━━ RECORDS PROVIDED ━━
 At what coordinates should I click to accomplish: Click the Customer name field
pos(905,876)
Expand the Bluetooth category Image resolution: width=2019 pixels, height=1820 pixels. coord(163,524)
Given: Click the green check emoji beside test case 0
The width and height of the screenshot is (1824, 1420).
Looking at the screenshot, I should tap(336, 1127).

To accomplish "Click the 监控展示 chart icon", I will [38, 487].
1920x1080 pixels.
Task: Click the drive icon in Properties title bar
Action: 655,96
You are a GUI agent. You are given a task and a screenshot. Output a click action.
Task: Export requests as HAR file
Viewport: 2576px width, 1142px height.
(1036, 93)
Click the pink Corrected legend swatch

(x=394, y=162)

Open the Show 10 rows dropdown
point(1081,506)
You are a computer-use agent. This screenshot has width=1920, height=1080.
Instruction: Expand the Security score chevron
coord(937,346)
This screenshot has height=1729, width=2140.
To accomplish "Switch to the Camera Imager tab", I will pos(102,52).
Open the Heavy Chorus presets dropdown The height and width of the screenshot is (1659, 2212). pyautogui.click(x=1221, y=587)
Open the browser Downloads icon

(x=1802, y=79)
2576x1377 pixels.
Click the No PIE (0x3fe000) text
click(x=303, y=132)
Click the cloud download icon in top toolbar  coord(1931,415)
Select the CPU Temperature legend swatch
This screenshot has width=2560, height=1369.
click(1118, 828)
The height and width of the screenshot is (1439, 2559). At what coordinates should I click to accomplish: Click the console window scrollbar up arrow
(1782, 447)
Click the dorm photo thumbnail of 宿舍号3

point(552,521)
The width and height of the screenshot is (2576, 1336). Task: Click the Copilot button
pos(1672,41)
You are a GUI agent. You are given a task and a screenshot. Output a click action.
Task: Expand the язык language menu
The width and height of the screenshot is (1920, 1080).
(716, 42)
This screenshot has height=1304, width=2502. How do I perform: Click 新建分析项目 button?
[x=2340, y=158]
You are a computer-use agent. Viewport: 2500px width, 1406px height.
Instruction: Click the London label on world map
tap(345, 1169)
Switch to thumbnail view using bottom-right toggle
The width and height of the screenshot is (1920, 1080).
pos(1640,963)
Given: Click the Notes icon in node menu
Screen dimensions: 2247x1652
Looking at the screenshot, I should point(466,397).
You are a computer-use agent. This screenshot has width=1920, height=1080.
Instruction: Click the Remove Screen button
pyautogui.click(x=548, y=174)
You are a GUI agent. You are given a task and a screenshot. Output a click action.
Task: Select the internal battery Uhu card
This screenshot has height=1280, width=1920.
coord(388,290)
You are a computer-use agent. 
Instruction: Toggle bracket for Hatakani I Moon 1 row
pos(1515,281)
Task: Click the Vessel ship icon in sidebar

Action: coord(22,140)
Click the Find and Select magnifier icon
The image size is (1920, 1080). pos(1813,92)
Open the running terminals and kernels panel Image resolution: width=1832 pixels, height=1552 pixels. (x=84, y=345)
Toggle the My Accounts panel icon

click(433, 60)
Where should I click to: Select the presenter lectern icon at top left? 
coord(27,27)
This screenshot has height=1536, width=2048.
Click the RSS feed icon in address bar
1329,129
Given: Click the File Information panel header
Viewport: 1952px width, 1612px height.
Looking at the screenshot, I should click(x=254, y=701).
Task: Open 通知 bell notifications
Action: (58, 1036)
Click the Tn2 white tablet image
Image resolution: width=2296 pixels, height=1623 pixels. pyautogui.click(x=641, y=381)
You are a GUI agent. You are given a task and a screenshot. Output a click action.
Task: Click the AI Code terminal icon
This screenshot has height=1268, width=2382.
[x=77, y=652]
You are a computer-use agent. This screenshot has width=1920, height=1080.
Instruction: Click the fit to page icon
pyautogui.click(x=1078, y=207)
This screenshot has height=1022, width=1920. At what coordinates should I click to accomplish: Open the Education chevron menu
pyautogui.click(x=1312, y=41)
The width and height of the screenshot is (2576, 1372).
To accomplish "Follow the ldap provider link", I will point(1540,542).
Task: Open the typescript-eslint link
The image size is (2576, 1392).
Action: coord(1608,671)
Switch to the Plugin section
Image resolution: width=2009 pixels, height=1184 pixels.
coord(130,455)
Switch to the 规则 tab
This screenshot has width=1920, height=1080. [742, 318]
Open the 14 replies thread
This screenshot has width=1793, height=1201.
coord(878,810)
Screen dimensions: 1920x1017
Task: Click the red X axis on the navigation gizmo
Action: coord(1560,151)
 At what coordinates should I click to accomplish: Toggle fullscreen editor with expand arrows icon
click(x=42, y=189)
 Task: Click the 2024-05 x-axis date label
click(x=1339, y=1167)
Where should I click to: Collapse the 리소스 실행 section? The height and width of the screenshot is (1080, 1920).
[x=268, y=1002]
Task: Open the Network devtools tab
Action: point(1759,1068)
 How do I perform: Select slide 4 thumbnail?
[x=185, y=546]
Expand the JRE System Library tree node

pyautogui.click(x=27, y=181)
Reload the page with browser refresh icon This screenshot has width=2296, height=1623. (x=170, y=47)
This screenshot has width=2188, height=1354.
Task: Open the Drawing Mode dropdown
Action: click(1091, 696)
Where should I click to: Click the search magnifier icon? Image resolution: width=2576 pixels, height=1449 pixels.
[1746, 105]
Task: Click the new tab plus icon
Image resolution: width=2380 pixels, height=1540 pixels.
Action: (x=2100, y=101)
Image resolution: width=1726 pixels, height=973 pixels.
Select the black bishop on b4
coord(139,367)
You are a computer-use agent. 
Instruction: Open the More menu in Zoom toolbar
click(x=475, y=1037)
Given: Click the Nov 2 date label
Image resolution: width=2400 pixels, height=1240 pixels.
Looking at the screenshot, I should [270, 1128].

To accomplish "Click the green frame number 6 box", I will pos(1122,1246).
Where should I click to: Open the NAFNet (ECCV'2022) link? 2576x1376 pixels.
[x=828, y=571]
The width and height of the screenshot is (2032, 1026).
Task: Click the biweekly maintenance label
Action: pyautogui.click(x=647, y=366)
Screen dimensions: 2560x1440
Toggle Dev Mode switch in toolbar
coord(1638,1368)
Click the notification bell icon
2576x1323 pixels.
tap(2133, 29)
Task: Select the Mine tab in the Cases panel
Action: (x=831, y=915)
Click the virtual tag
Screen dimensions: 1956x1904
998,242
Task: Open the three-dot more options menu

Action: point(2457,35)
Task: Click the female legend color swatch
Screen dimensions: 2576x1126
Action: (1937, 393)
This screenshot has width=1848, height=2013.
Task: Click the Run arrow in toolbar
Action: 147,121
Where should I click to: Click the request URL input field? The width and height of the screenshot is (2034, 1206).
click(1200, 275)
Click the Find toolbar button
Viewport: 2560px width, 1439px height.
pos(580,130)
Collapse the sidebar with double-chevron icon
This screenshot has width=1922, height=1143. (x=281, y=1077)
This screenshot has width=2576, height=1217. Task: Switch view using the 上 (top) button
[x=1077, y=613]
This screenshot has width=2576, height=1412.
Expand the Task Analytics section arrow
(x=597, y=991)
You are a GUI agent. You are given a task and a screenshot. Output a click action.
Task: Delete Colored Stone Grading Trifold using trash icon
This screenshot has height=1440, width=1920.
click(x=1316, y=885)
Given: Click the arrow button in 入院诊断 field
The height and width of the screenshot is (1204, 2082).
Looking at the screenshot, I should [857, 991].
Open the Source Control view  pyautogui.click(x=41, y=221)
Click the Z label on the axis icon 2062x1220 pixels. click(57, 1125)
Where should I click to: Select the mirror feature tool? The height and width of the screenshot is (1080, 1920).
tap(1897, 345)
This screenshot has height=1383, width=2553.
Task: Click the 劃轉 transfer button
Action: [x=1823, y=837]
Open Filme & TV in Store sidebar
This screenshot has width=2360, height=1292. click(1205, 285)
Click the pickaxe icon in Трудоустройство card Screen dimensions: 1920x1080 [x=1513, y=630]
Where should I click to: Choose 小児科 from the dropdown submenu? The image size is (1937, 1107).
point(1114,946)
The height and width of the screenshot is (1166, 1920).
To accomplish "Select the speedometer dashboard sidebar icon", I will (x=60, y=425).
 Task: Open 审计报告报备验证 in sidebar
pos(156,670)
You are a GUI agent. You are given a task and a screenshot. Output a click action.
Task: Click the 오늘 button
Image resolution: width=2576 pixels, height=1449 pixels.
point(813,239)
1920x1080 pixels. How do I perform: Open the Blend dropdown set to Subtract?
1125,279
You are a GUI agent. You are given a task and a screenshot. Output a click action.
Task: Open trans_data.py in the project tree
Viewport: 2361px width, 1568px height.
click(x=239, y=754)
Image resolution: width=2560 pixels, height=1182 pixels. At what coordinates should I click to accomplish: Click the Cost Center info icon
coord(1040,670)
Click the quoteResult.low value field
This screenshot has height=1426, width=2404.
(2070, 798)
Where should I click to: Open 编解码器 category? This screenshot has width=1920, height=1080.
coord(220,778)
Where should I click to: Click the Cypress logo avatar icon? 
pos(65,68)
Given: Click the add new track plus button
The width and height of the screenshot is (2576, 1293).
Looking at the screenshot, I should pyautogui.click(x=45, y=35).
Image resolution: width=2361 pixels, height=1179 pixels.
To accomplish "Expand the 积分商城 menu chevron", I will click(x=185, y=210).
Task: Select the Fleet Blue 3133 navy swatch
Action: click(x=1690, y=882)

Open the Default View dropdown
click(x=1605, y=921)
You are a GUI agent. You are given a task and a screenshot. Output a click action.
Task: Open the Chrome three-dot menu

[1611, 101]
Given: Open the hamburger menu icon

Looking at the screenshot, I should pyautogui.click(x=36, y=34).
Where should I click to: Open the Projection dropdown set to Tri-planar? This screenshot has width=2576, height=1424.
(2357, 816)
━━━
Lines with the string "plus": pick each one out of the material and return it.

§ **EXPECTED OUTPUT**:
Task: Click the new tab plus icon
Given: Click the add new track plus button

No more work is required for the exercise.